Intervention de Marc Robert

Réunion du 26 novembre 2014 à 17h00
Commission de réflexion sur le droit et les libertés à l’âge du numérique

Marc Robert, procureur général près la cour d'appel de Versailles, auteur du rapport Protéger les internautes relatif à la cybercriminalité :

S'agissant de l'interdiction d'accès, je crois que la France a été traumatisée par les débats sur la loi HADOPI. Nous n'avons pas eu de chance que ce problème du droit d'accès soit uniquement envisagé sous l'angle du droit d'auteur. Il nous a semblé que pour les atteintes les plus graves aux mineurs, commises via Internet, il n'était pas choquant d'interdire à la personne concernée d'avoir accès à Internet pendant une période déterminée. Le système pénologique est très large et comporte des sanctions bien plus graves que celle-là.
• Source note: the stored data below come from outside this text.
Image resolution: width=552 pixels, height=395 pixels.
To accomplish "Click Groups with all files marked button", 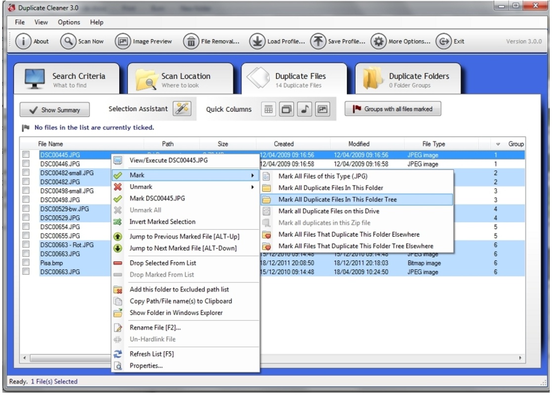I will [393, 109].
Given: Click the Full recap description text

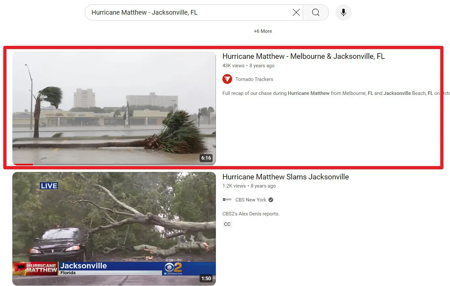Looking at the screenshot, I should pyautogui.click(x=332, y=93).
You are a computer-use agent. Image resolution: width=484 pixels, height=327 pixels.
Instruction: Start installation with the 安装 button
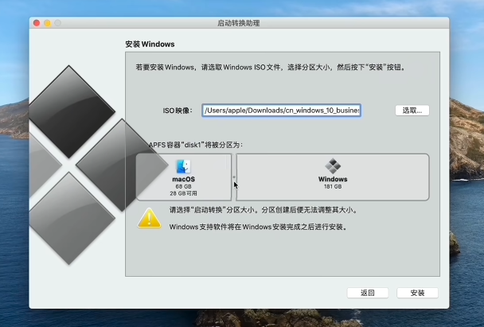click(417, 293)
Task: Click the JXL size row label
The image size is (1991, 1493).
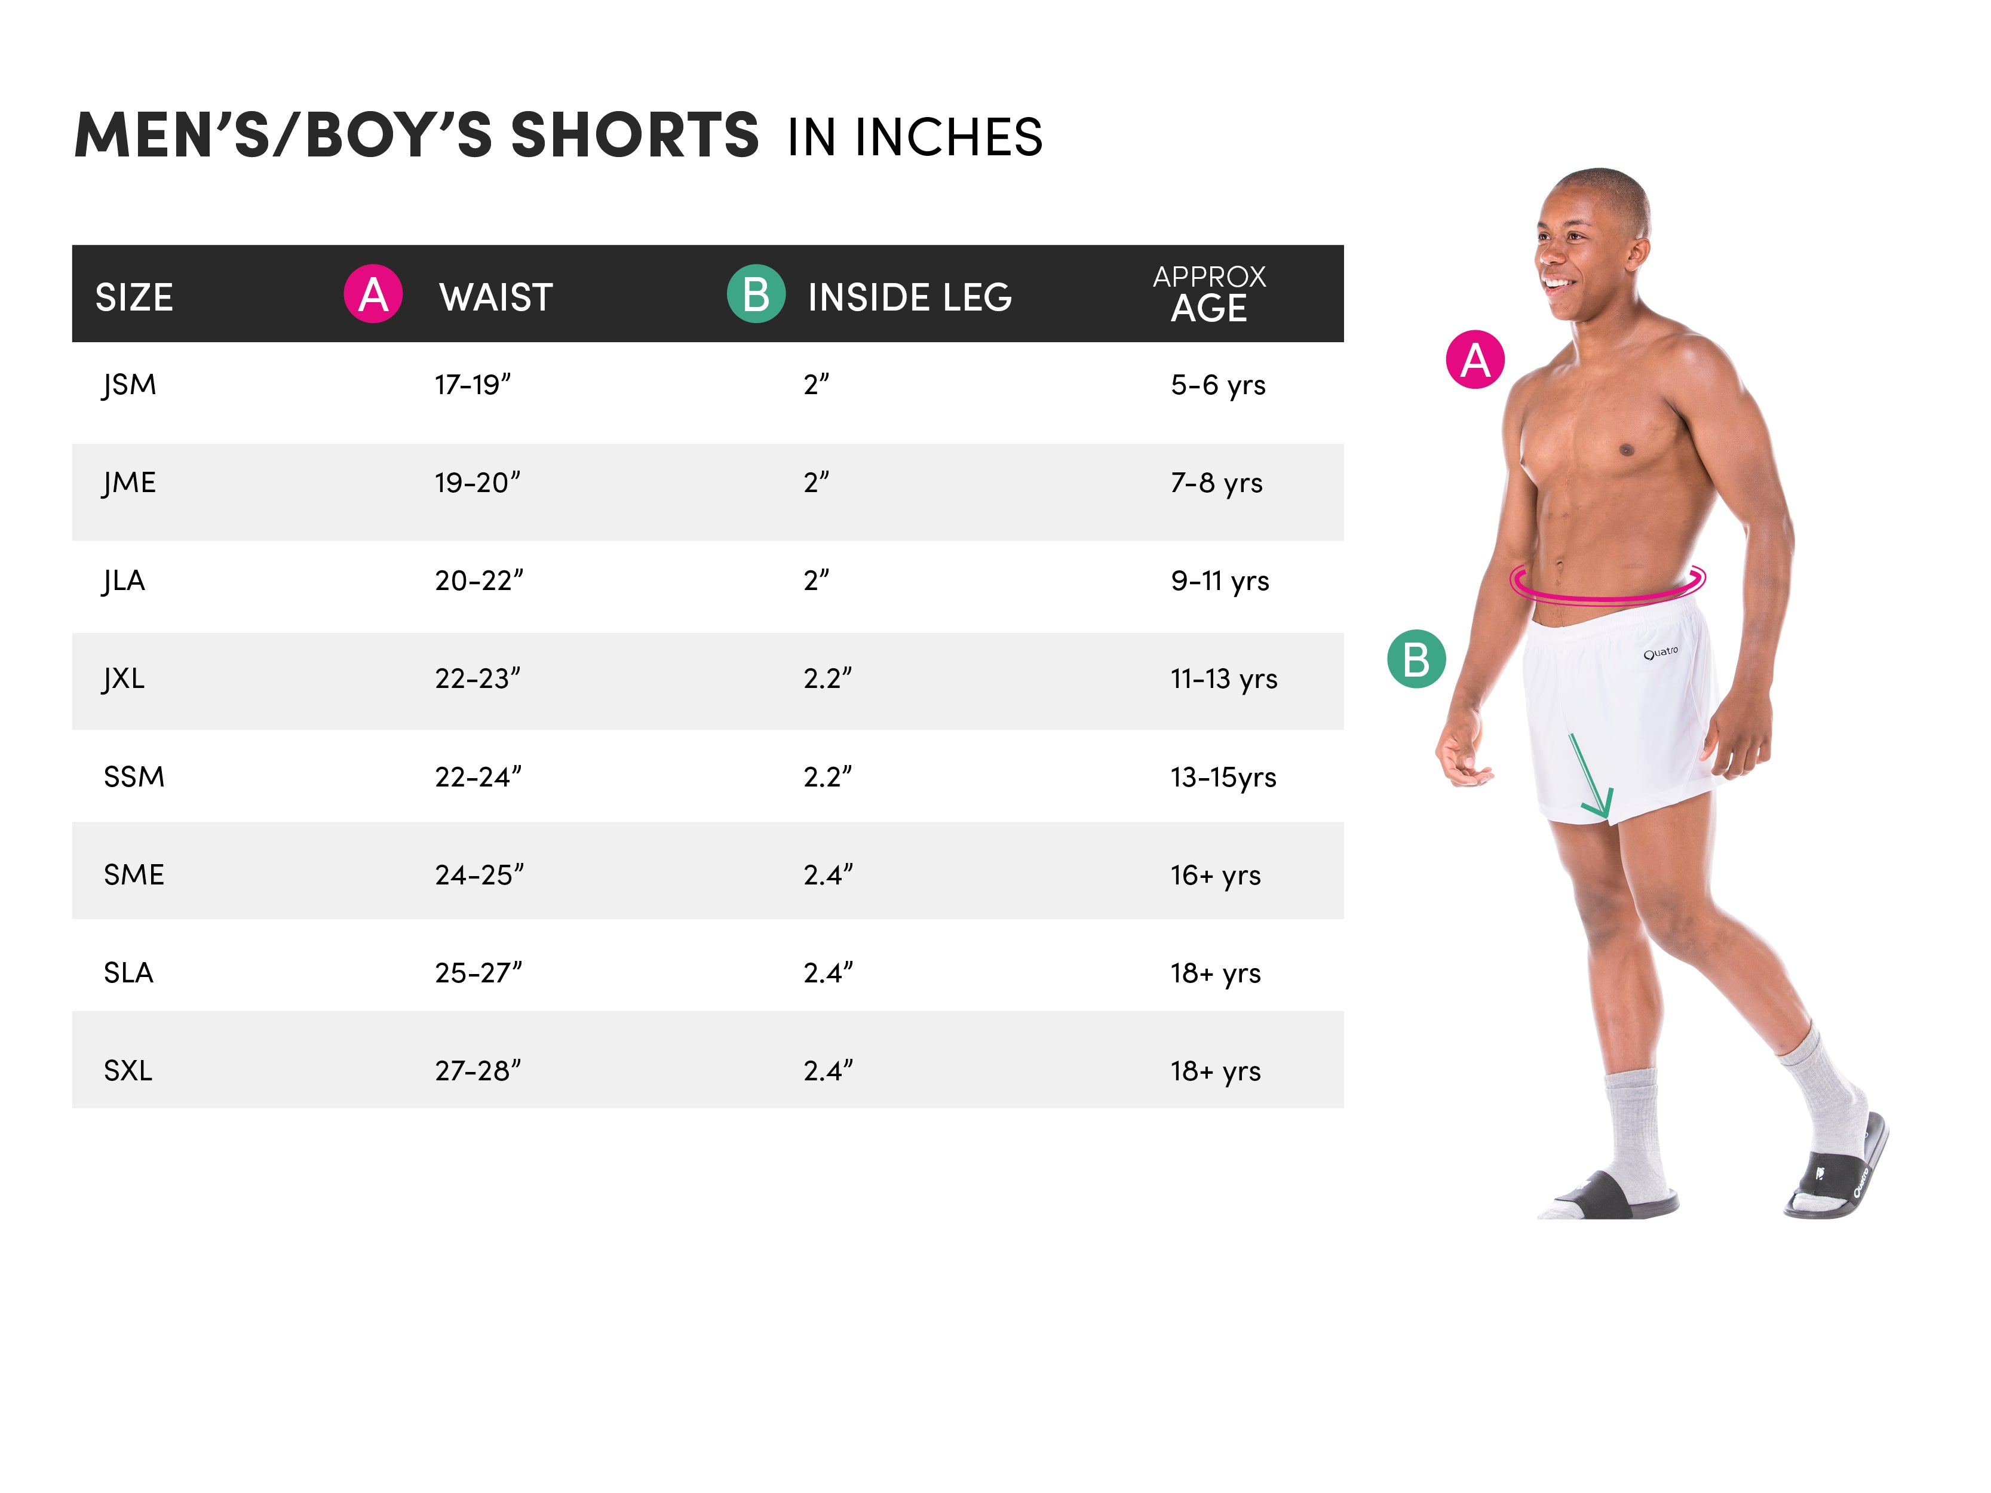Action: point(124,678)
Pourquoi sanctuariser pour ce type de crime ce qui constituerait une peine judiciaire et non pas administrative ? Il faut raisonner aussi par rapport à la nature des crimes et aux intérêts supérieurs de protection des enfants.

S'agissant des mesures de responsabilisation des intermédiaires, nous avons beaucoup réfléchi au rôle des prestataires et avons fait deux constats.
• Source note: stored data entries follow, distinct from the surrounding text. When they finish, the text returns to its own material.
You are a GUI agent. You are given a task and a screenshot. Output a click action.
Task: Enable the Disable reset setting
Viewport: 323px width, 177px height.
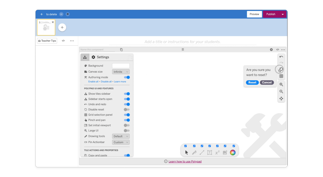[x=127, y=109]
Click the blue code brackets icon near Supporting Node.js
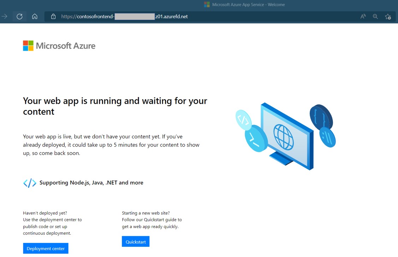398x257 pixels. tap(30, 183)
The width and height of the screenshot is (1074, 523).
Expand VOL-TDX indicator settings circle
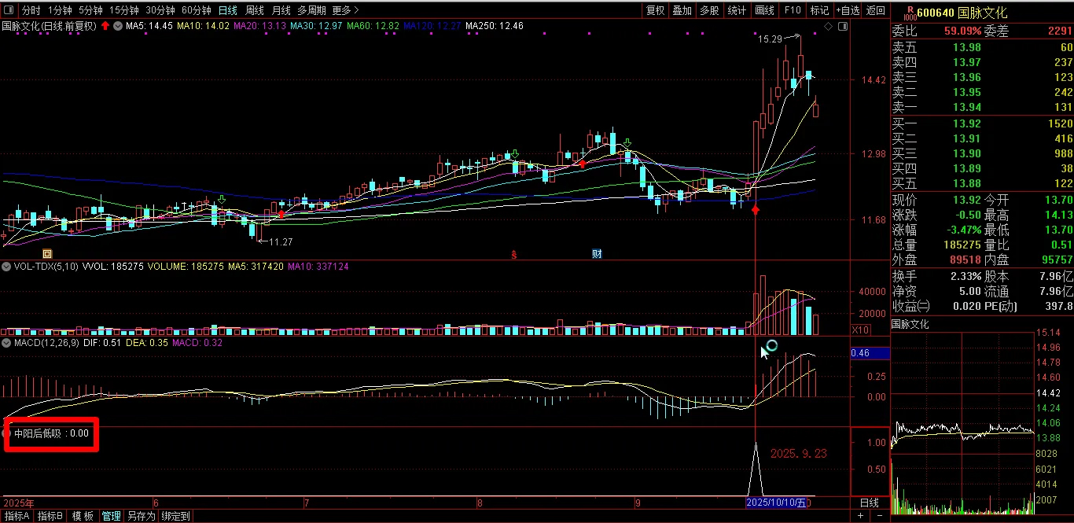pos(6,267)
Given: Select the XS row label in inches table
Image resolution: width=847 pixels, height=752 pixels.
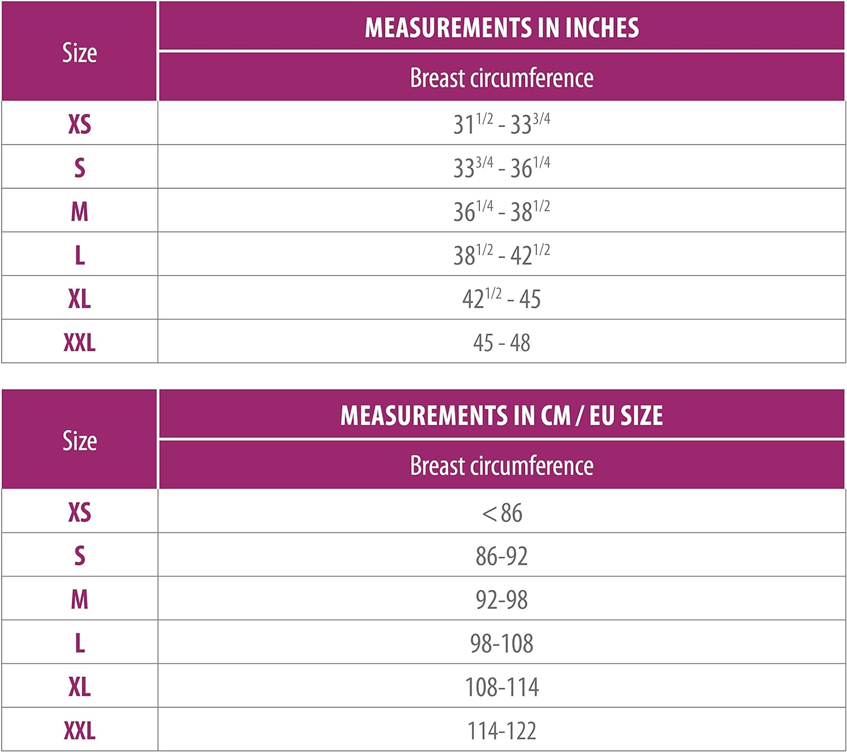Looking at the screenshot, I should 79,124.
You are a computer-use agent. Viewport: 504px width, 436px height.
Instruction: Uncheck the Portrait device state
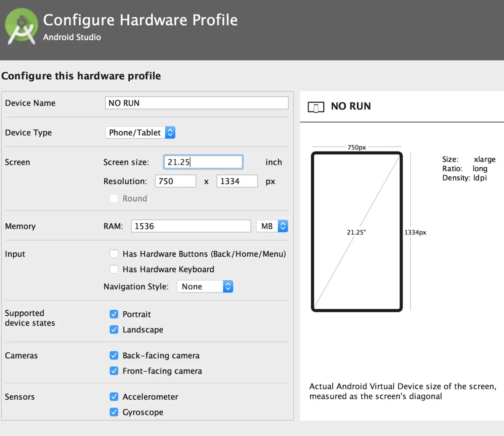pyautogui.click(x=114, y=314)
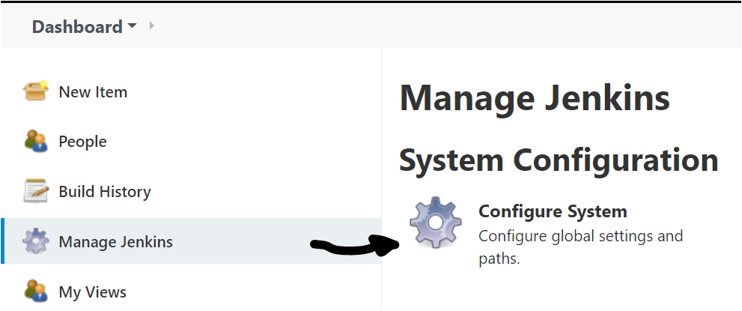Image resolution: width=742 pixels, height=311 pixels.
Task: Click the breadcrumb chevron after Dashboard
Action: click(x=152, y=26)
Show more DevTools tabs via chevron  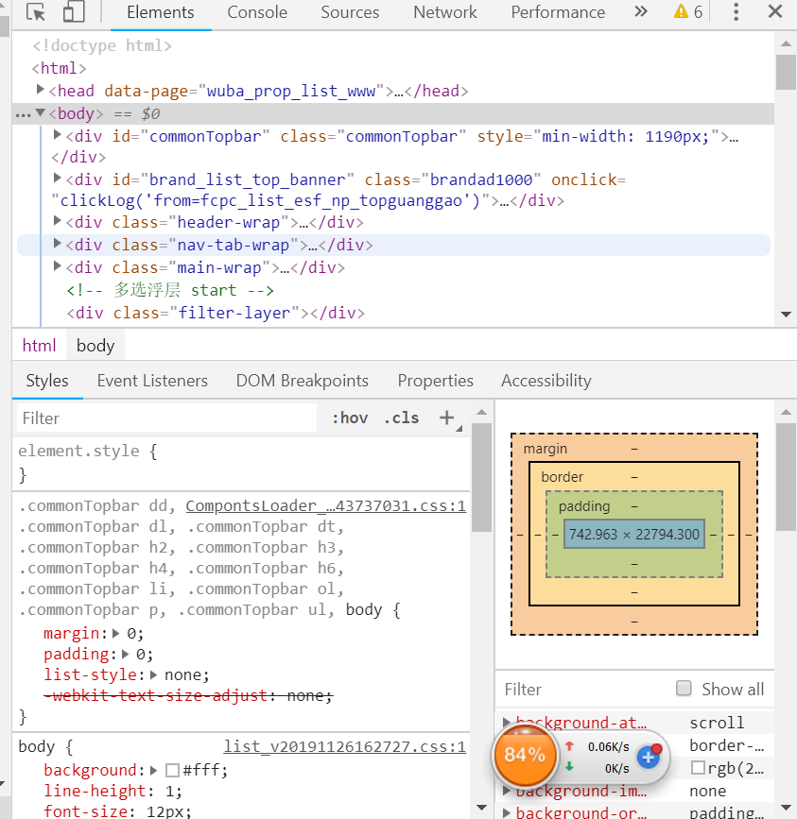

Premièrement, les quinze dernières années ont été marquées par des valses-hésitations dans la politique de l'État à leur égard : dans un premier temps, on a cherché à appuyer la police du net sur l'autodiscipline des professionnels ; ensuite, on a tenté la corégulation ; puis, on a mis en oeuvre des dispositifs de contrôle-sanction relevant d'autorités administratives indépendantes ou pas ; enfin, cerise sur le gâteau, on a instauré une réponse judiciaire, tantôt civile, tantôt pénale, sans que le partage soit extrêmement net.

Deuxièmement, nous avons fait figure de pionnier avec la loi de 2004 sur l'économie numérique, qui a connu quelques aménagements sans que l'architecture des sacro-saints articles 6 et 7 n'en soit affectée – je dis « sacro-saints » car dès que j'évoquais devant les représentants du ministère de l'économie numérique l'éventualité d'une réécriture, je sentais se manifester une sensibilité à fleur de peau, un peu comme pour la loi sur la presse. Lorsque l'on fait le bilan de ces articles, on se rend compte qu'ils ne peuvent s'adapter ni à l'évolution des techniques ni à la diversification des prestataires. De surcroît, une bonne partie de leurs dispositions, qui prévoient des obligations à la charge des prestataires, n'est ni contrôlée ni respectée. Bref, en forçant le trait, je dirai que la loi de 2004 est en partie une coque vide. Demandez aux juges des référés, demandez à certaines victimes ce qu'ils pensent de l'effectivité de ses normes.

Bien sûr, il était hors de question pour nous de remettre en cause le principe de l'irresponsabilité des prestataires, gravé dans le marbre européen. Il n'était pas non plus envisageable de mettre en cause le principe de partenariat avec ces mêmes prestataires. Il doit être au contraire activement recherché. Nous appelons toutefois de nos voeux une clarification.

Nous souhaitons, tout d'abord, que leurs obligations sur le plan normatif soient précisées. Que peut-on leur demander ? La question se pose car la loi de 2004 est souvent relativement sibylline. Il nous paraît possible de charger fournisseurs et hébergeurs de détecter certaines infractions graves lorsqu'elles s'y prêtent. Certains d'entre eux s'y livrent déjà. Cependant, les mécanismes d'information de l'autorité publique ne sont pas toujours pertinents et quand je vois les chiffres qu'annoncent les intéressés, je pense que sommes assez loin de couvrir l'ensemble des infractions graves concernées.

Quant à la procédure de notification-action sur laquelle l'Europe fonde beaucoup d'espoir, je crois que si nous voulons la rendre effective, il faut renforcer les obligations qu'elle impose aux fournisseurs comme aux hébergeurs, notamment lorsque les signalements viennent des personnes lésées. Celles-ci ne font pas le poids vis-à-vis de ces prestataires, lesquels n'hésitent pas à les renvoyer d'un revers de main tout simplement parce qu'ils ont le pouvoir : face à eux, les individus sont des fétus de paille.